Stored records:
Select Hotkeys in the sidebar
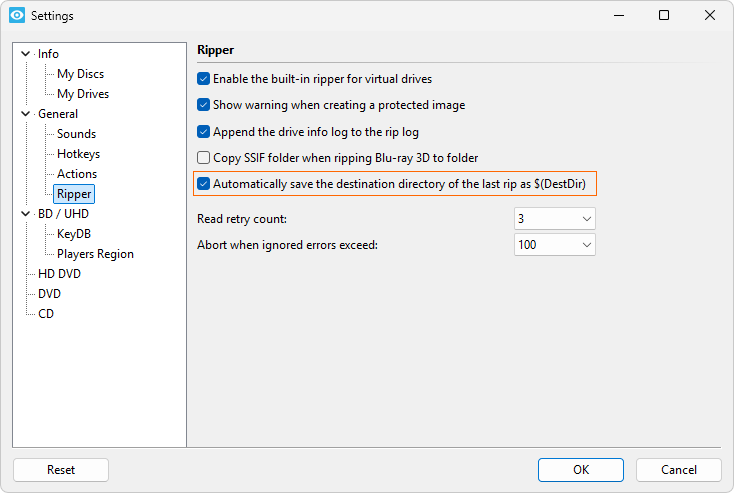The image size is (734, 493). click(x=78, y=154)
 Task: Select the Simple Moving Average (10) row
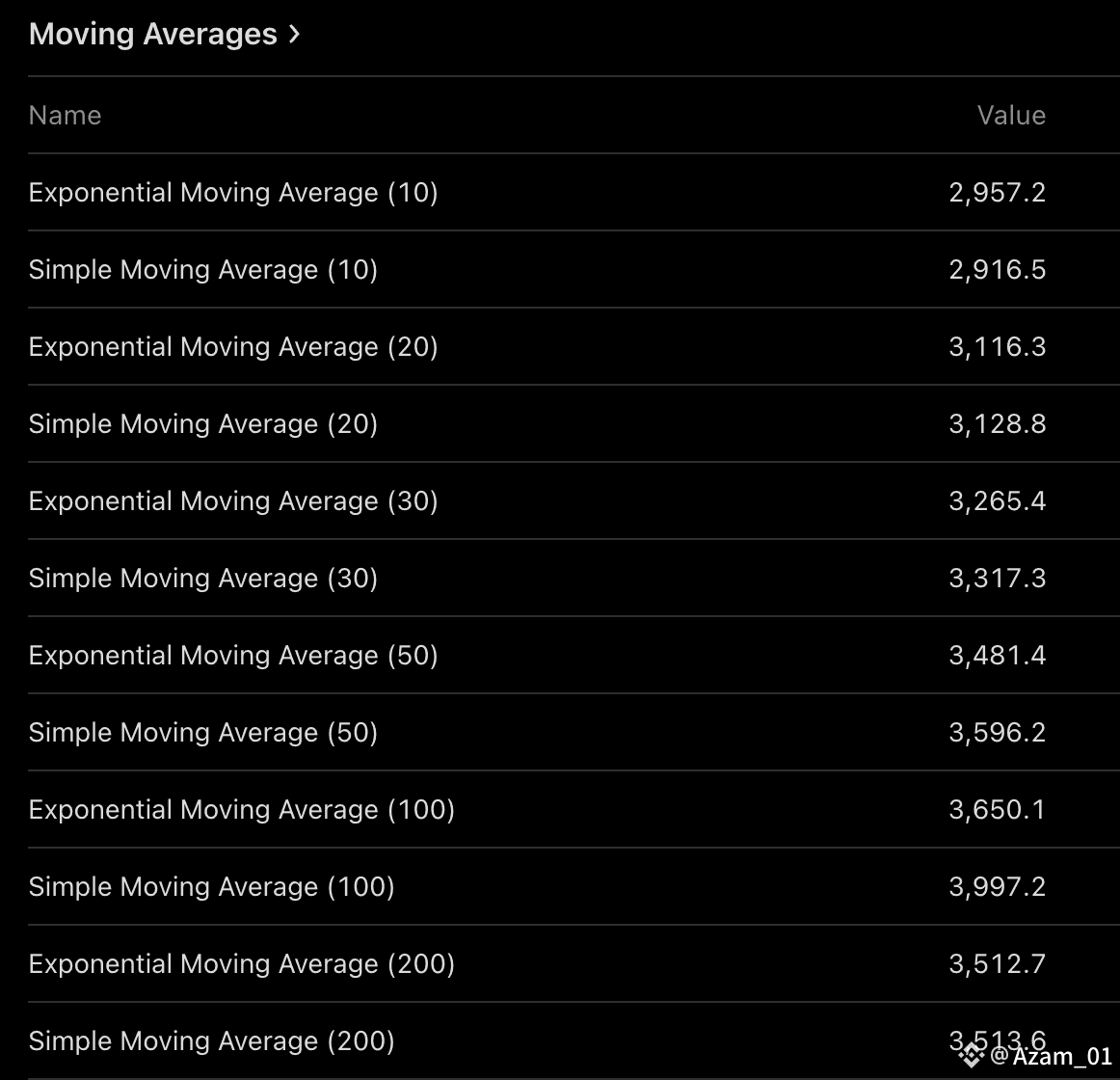(203, 270)
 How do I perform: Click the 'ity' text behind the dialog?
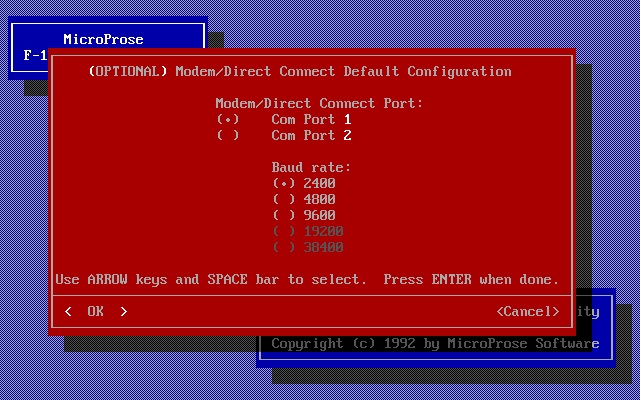tap(588, 311)
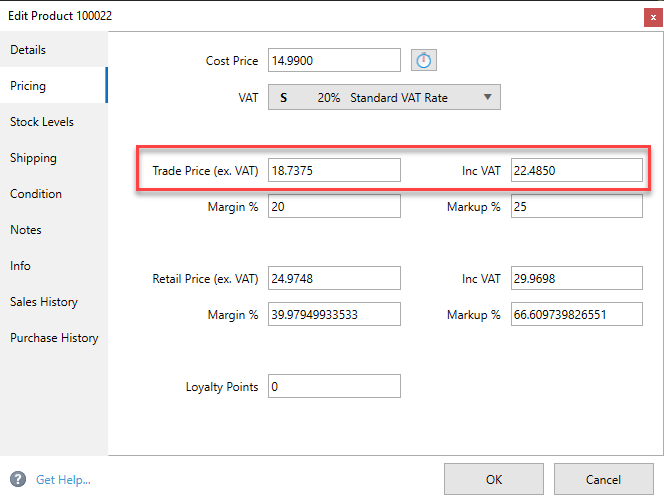Click the Trade Price Inc VAT field
This screenshot has height=502, width=664.
click(x=576, y=170)
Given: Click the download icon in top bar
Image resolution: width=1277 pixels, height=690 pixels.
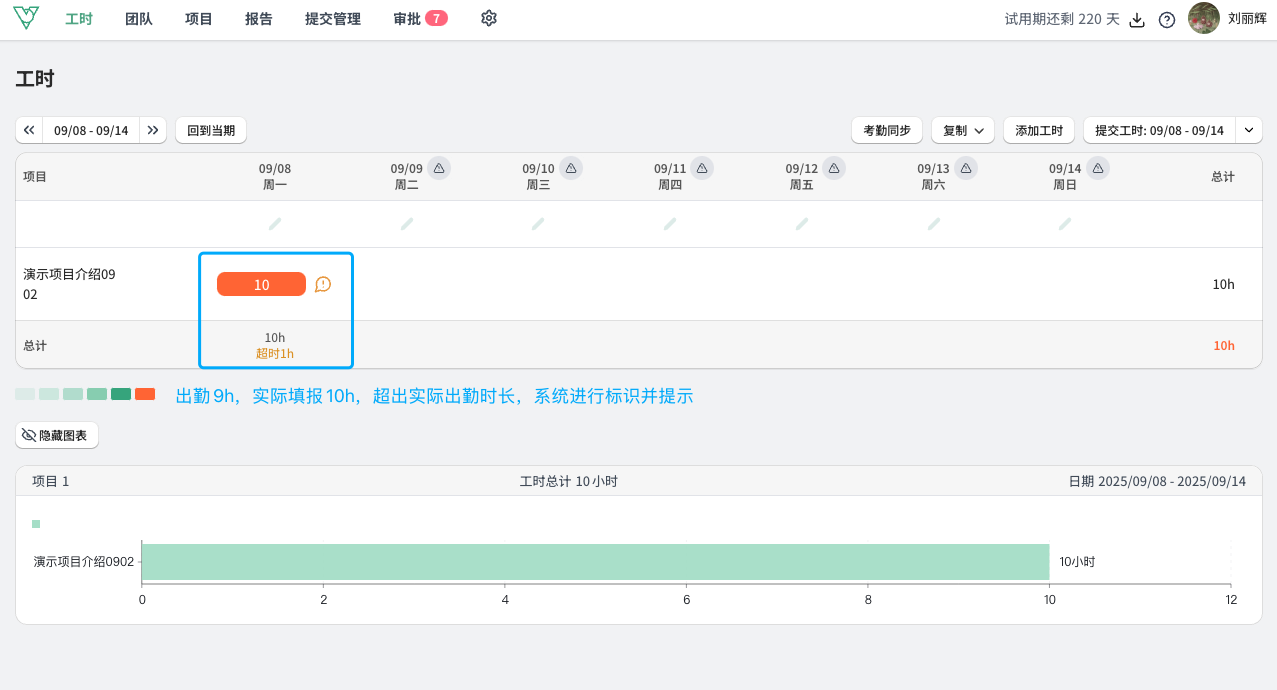Looking at the screenshot, I should pos(1137,20).
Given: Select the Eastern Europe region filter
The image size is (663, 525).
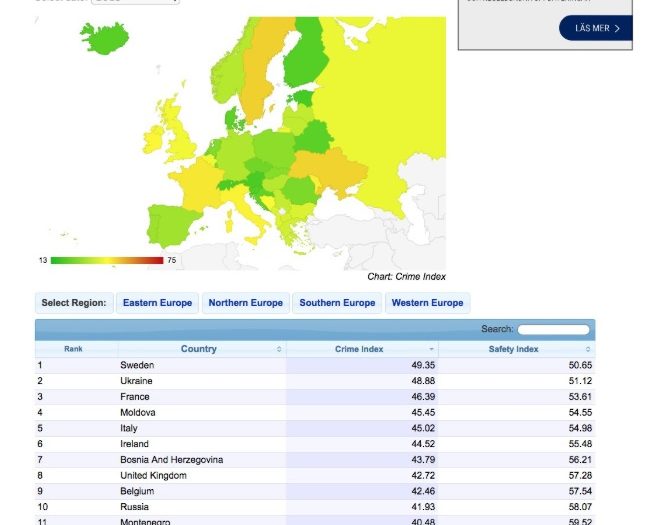Looking at the screenshot, I should click(x=157, y=303).
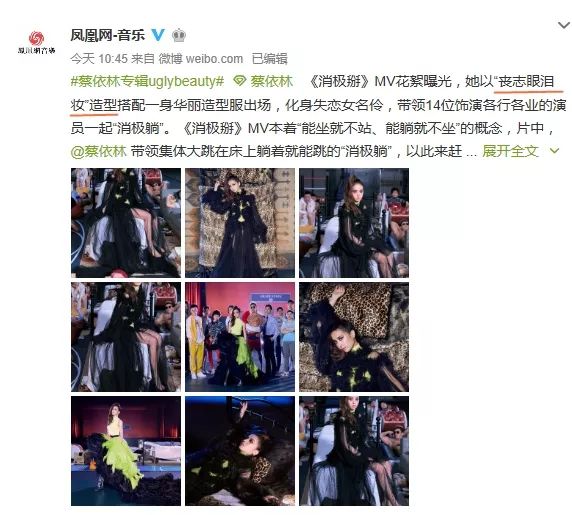Screen dimensions: 572x515
Task: Open the 凤凰网-音乐 account name
Action: pyautogui.click(x=108, y=35)
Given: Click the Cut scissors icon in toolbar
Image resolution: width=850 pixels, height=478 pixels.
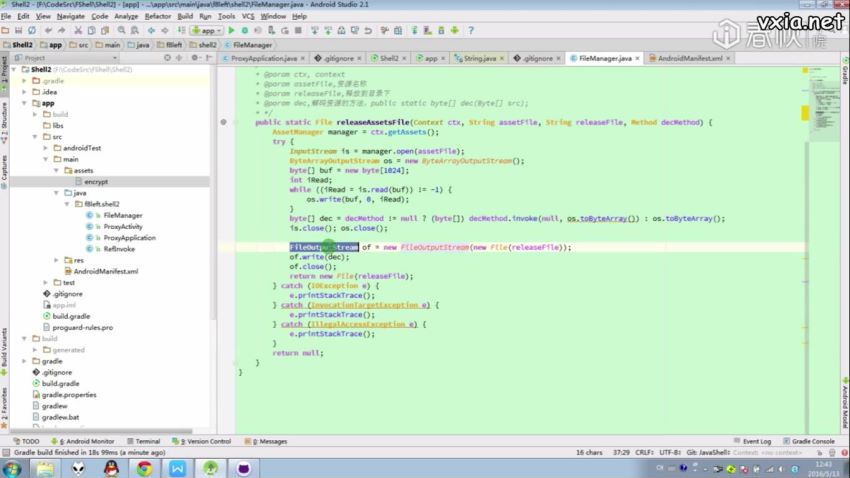Looking at the screenshot, I should tap(79, 31).
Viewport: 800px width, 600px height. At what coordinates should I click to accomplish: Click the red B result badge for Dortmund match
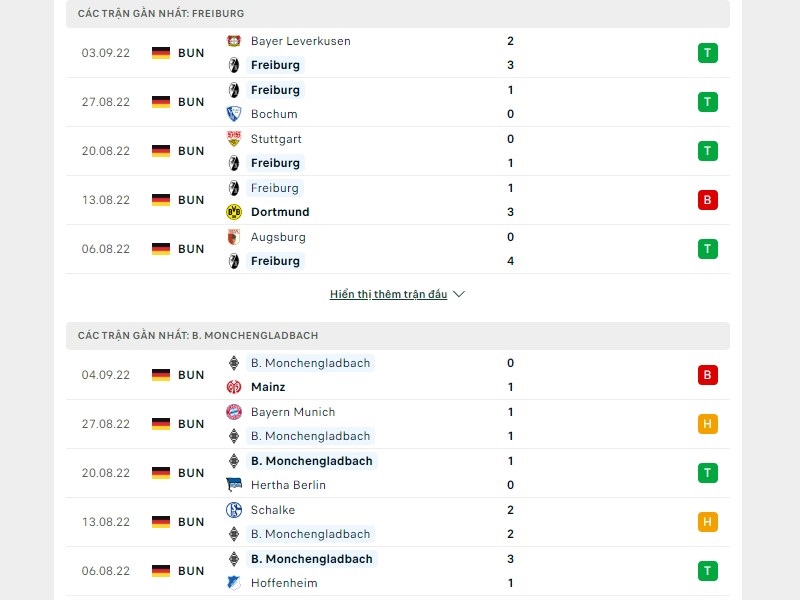coord(708,200)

#### [Problem requirements]
Without any picture, return exactly the lines of the records above from the first through the line that contains "Given: Click the Cut scissors icon in toolbar".

#### [Response below]
Select Hotkeys in the sidebar
The image size is (734, 493). click(x=78, y=154)
 Task: Select the Simple Moving Average (10) row
(203, 270)
 How do I perform: Click the 'ity' text behind the dialog?
tap(588, 311)
Click the Trade Price Inc VAT field
This screenshot has height=502, width=664.
click(x=576, y=170)
Given: Click the download icon in top bar
Image resolution: width=1277 pixels, height=690 pixels.
Looking at the screenshot, I should pos(1137,20).
Given: Select the Eastern Europe region filter
The image size is (663, 525).
Looking at the screenshot, I should click(x=157, y=303).
Screen dimensions: 572x515
Task: Open the 凤凰网-音乐 account name
Action: pyautogui.click(x=108, y=35)
Given: Click the Cut scissors icon in toolbar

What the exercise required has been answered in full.